El Viento (2)

Fidelidad en tiempos confusos…

Lourdes López, fmm

Evangelio según san Lucas 16,1-13.

Caminando…
La vida Consagrada nos hace transitar en medio de incertidumbres en este proceso de hacernos discípulos y discípulas, en este ir consagrando nuestra vida a Dios y al Proyecto del Reino, cada uno y cada una vamos recibiendo “lo que es nuestro” aquello que plenifica la vida.

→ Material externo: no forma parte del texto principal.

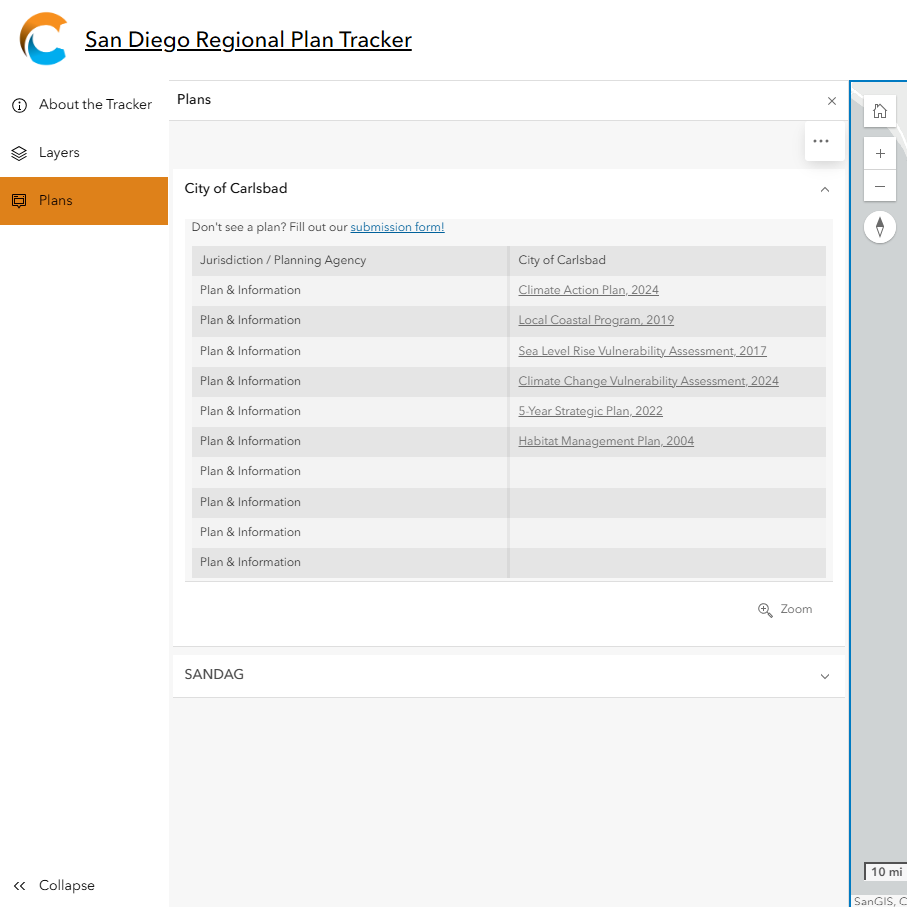This screenshot has height=907, width=907.
Task: Open Climate Action Plan, 2024 link
Action: point(588,290)
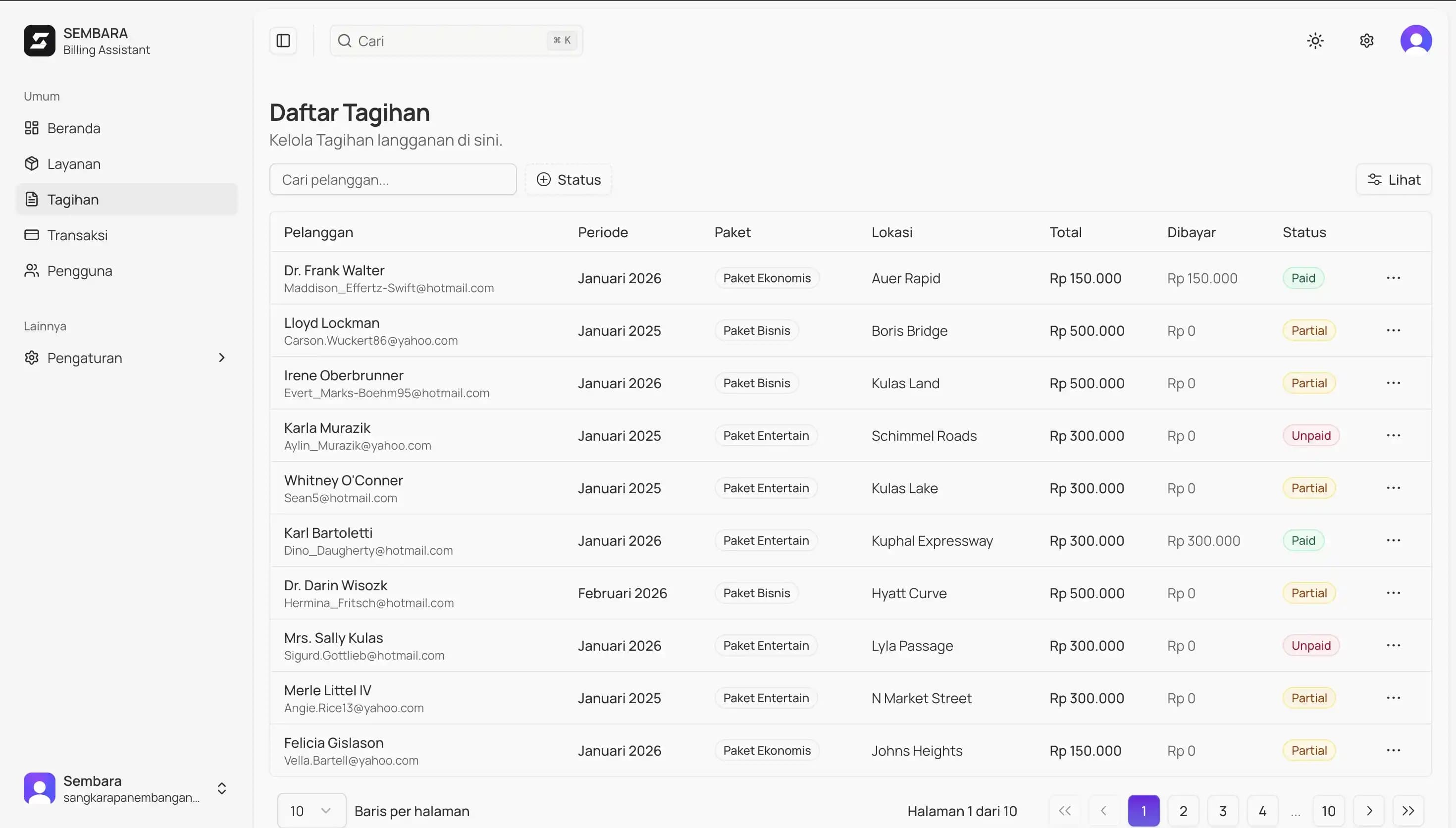
Task: Go to the next page arrow
Action: click(x=1369, y=810)
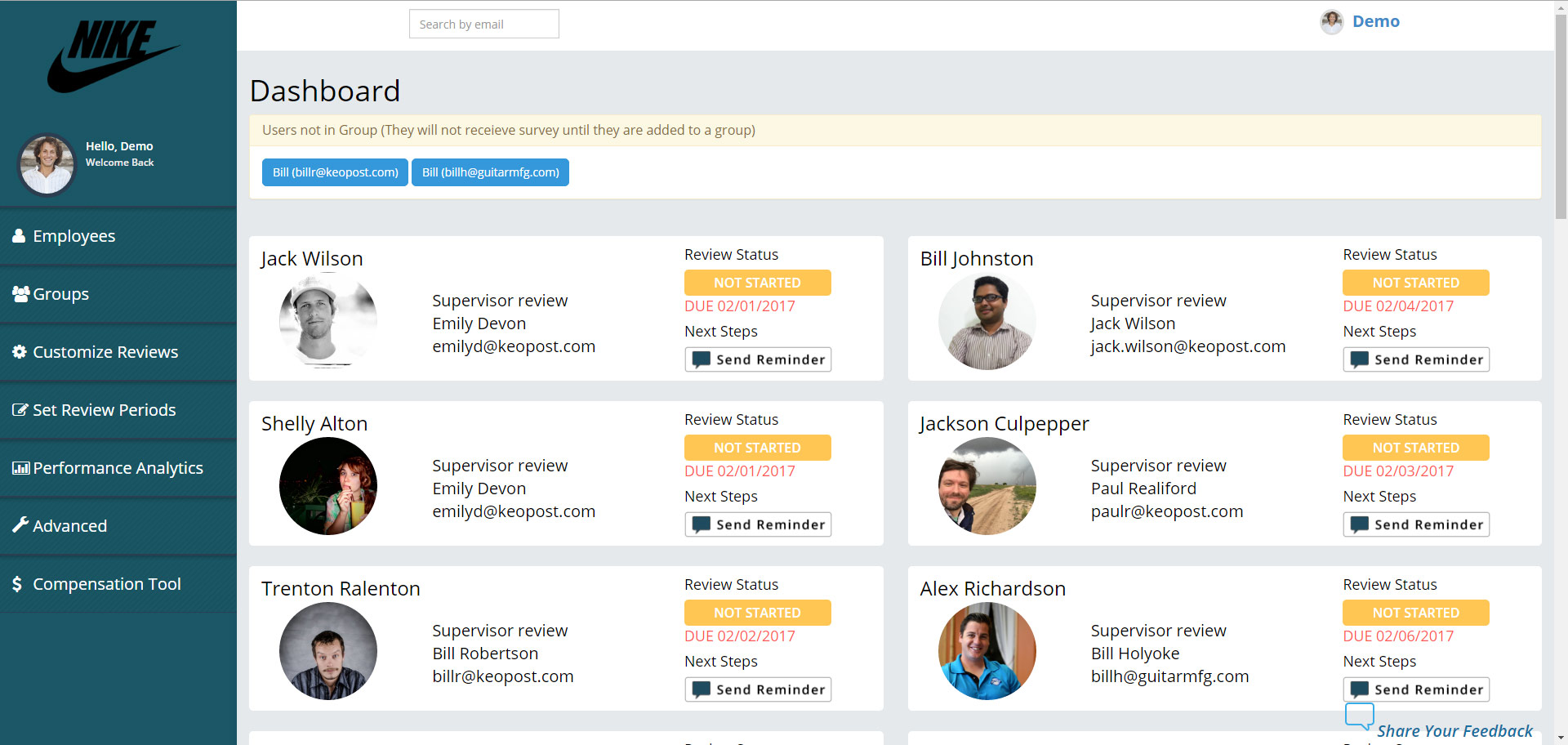Send reminder for Jack Wilson's review
Viewport: 1568px width, 745px height.
click(x=757, y=359)
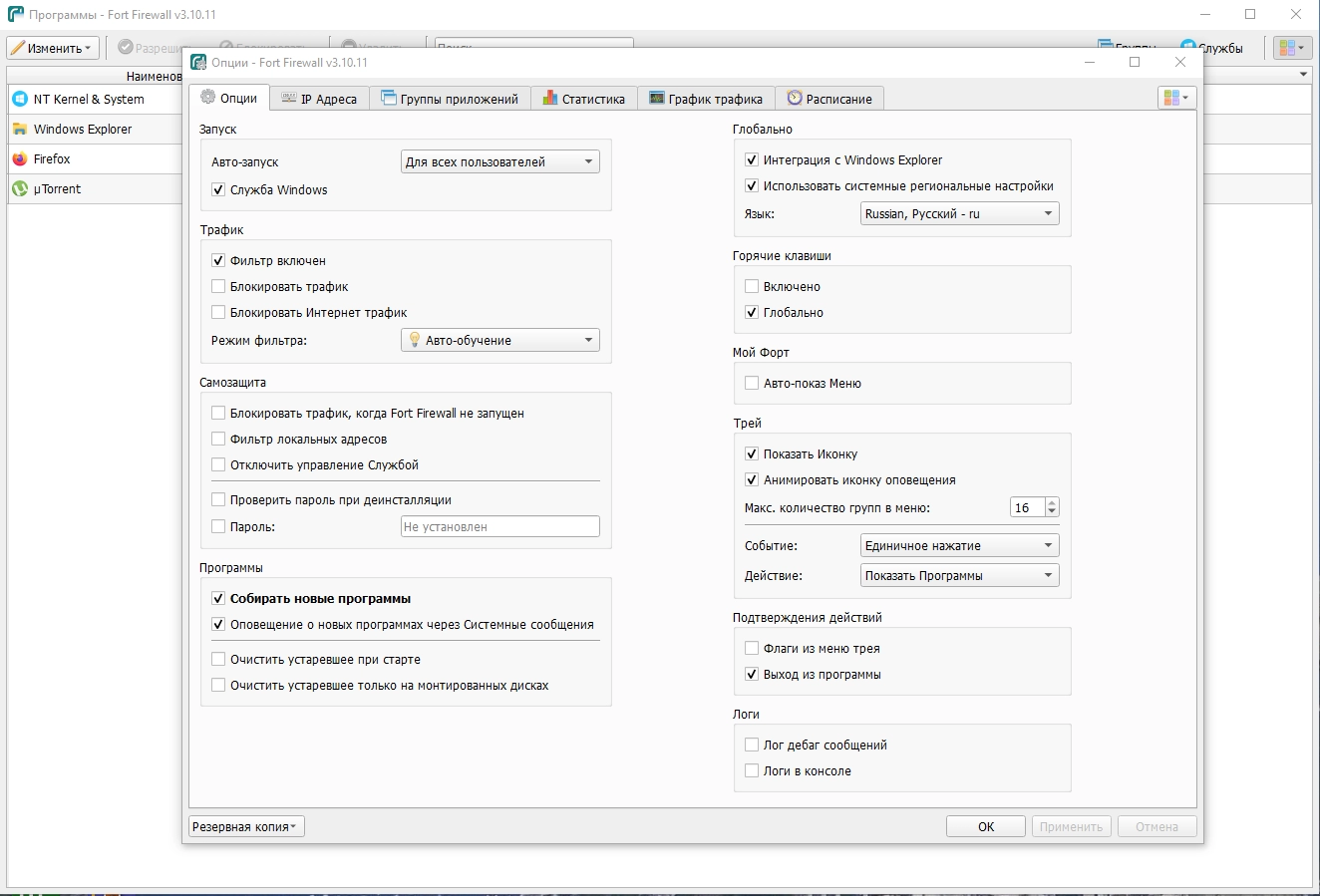Open the Язык language dropdown
Screen dimensions: 1320x896
coord(959,214)
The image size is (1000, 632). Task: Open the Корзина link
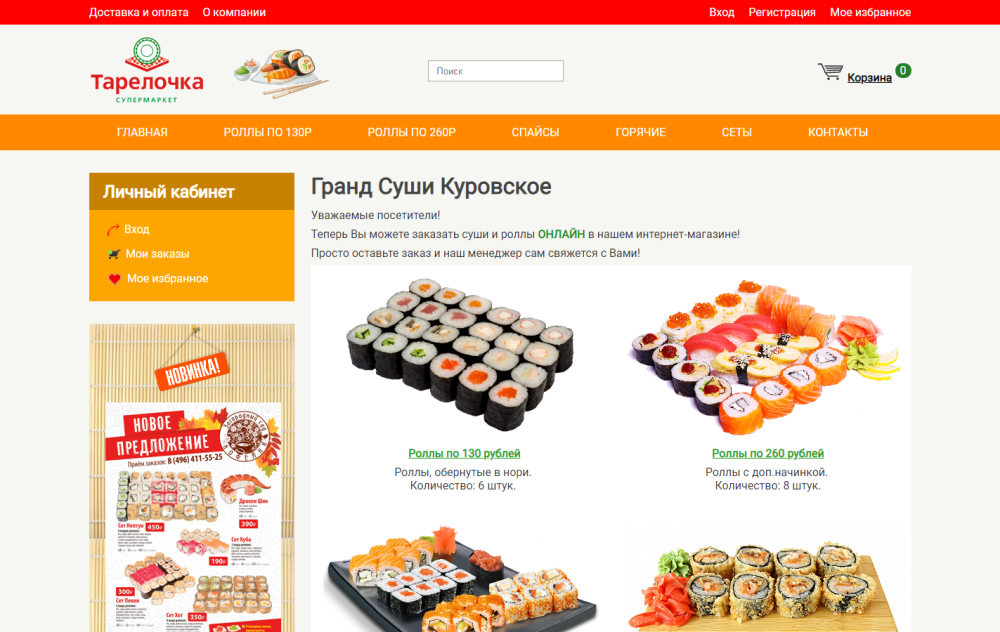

Tal vez iniciamos el camino con sueños e ilusiones, con horizontes que nos hicieron lanzarnos a lo desconocido; pero poco a poco, el camino se torna conocido, y lo aseguramos cada quien desde nuestras rupturas o necesidades personales.

Es entonces, cuando la Buena Noticia de Jesús nos confronta, porque nos acostumbramos a vivir en este nuestro mundo, nos envolvemos en la tentación del éxito, del poder; pero, más allá de lo que hemos ya “conseguido”, de los servicios y trabajos que hemos “logrado”; este domingo el Evangelio nos hace cambiar el rumbo de nuestra mirada y redescubrir aquello que es profundamente nuestro.

Administramos…
Sostenemos en nuestras manos, misiones, ministerios que nos hacen guardar en el corazón a personas concretas con sus historias, con sus límites y sus esperanzas; no negamos nuestra fragilidad, no negamos que también necesitamos de alguien que nos contenga; nuestras comunidades, nuestras familias y amistades.

Pero también es cierto que en medio de tanto hacer, o en medio de tanto dolor, nos convertimos en simples administradores; personas que, preocupados por la “efectividad” de nuestro quehacer nos olvidamos del regalo de la misión.

Administramos sí, y la verdad es que solemos ser buenos en la administración, porque nos han formado para trabajar bien, para programar y evaluar, para proyectar con calidad. El problema de convertirnos en administradores es que dejamos de apostar el corazón, podemos darnos el lujo de proteger nuestros propios intereses y olvidamos el sentido esencial de nuestra opción fundamental. Cierto es que podemos incluso llegar a derrochar aquello que se nos ha confiado, pero más cierto es que el peor derroche es asegurarnos la vida, caemos en la corrupción de quien saca ventaja para sí de aquello que no es suyo.

Lo que es nuestro…
Aquello que hemos ido desvelando en nuestra vida, como el regalo de Dios, aquello que nos hace mirar el horizonte con la alegría profunda de la Entrega, aquello por lo que apostamos la vida y la perdemos. La mayoría de las veces no son las grandes cosas, los grandes ministerios y servicios; sino el vínculo profundo, la escucha de corazón a corazón, el gozo de la música o el arte que recrea el existir… Aquello que es nuestro y que nadie nos lo va a quitar porque es el Espacio Sagrado que nos hemos atrevido a transitar y desde el cual, nuestra Consagración es y toma un profundo sentido en la libertad profunda del amor inquebrantable.

¿Fidelidad?
No lo sé, no sé si es fidelidad, autenticidad o simplemente, reconocer que en nuestras vidas Dios ha confiado su Presencia y tal vez no se trata de ser fiel a las normas o a los consejos evangélicos; sino ser fieles es reconocer que Dios ha caminado conmigo, me ha ayudado a enfrentar lo que soy, me ha curado y me quiere libre y auténtica.
Fidelidad es, acoger aquello que es nuestro y entregarlo por amor.